■ Exercise aim
Nothing but a full, exact copy of the data is needed.

Extracted entries section start

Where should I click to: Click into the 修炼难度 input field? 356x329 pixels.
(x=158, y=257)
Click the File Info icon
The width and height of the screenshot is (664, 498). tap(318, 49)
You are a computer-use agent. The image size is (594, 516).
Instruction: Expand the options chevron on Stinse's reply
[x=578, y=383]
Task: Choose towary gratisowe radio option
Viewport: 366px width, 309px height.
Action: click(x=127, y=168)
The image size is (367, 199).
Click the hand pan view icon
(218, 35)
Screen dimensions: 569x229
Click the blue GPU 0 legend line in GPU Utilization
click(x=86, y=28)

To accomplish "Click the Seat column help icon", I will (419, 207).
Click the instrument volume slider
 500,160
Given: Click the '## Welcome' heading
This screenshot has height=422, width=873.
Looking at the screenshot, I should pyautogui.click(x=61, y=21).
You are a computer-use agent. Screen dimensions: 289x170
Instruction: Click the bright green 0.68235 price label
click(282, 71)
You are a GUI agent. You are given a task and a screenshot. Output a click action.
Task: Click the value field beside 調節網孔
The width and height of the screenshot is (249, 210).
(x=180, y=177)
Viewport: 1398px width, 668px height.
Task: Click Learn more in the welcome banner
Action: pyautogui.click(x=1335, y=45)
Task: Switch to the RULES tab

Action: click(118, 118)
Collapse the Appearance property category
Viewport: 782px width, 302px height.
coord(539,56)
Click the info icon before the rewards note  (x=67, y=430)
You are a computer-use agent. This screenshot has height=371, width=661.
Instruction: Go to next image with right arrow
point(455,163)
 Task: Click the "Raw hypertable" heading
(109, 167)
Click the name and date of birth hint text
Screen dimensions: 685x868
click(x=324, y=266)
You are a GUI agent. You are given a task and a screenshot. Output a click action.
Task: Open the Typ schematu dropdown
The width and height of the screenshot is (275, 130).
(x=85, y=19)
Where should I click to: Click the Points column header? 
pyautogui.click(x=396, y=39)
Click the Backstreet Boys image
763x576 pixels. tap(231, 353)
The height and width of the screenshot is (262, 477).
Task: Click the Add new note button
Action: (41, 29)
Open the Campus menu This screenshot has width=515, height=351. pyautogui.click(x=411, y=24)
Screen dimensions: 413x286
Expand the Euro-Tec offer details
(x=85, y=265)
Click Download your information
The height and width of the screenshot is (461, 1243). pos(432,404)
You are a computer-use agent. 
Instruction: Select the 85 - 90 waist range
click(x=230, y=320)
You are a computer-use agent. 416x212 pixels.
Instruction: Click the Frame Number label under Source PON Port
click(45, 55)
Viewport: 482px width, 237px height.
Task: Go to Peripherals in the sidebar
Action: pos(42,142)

Extracted entries section end

■ Response for this exercise
Where should I click to: Click into the 修炼难度 input field? 356x329 pixels.
(x=158, y=257)
Click the File Info icon
The width and height of the screenshot is (664, 498). tap(318, 49)
You are a computer-use agent. The image size is (594, 516).
Instruction: Expand the options chevron on Stinse's reply
[x=578, y=383]
Task: Choose towary gratisowe radio option
Viewport: 366px width, 309px height.
Action: click(x=127, y=168)
The image size is (367, 199).
Click the hand pan view icon
(218, 35)
Screen dimensions: 569x229
Click the blue GPU 0 legend line in GPU Utilization
click(x=86, y=28)

To accomplish "Click the Seat column help icon", I will (419, 207).
Click the instrument volume slider
 500,160
Given: Click the '## Welcome' heading
This screenshot has height=422, width=873.
Looking at the screenshot, I should pyautogui.click(x=61, y=21).
You are a computer-use agent. Screen dimensions: 289x170
Instruction: Click the bright green 0.68235 price label
click(282, 71)
You are a GUI agent. You are given a task and a screenshot. Output a click action.
Task: Click the value field beside 調節網孔
The width and height of the screenshot is (249, 210).
(x=180, y=177)
Viewport: 1398px width, 668px height.
Task: Click Learn more in the welcome banner
Action: pyautogui.click(x=1335, y=45)
Task: Switch to the RULES tab

Action: click(118, 118)
Collapse the Appearance property category
Viewport: 782px width, 302px height.
coord(539,56)
Click the info icon before the rewards note  (x=67, y=430)
You are a computer-use agent. This screenshot has height=371, width=661.
Instruction: Go to next image with right arrow
point(455,163)
 Task: Click the "Raw hypertable" heading
(109, 167)
Click the name and date of birth hint text
Screen dimensions: 685x868
click(x=324, y=266)
You are a GUI agent. You are given a task and a screenshot. Output a click action.
Task: Open the Typ schematu dropdown
The width and height of the screenshot is (275, 130).
(x=85, y=19)
Where should I click to: Click the Points column header? 
pyautogui.click(x=396, y=39)
Click the Backstreet Boys image
763x576 pixels. tap(231, 353)
The height and width of the screenshot is (262, 477).
Task: Click the Add new note button
Action: (41, 29)
Open the Campus menu This screenshot has width=515, height=351. pyautogui.click(x=411, y=24)
Screen dimensions: 413x286
Expand the Euro-Tec offer details
(x=85, y=265)
Click Download your information
The height and width of the screenshot is (461, 1243). pos(432,404)
You are a computer-use agent. 
Instruction: Select the 85 - 90 waist range
click(x=230, y=320)
You are a computer-use agent. 416x212 pixels.
Instruction: Click the Frame Number label under Source PON Port
click(45, 55)
Viewport: 482px width, 237px height.
Task: Go to Peripherals in the sidebar
Action: pos(42,142)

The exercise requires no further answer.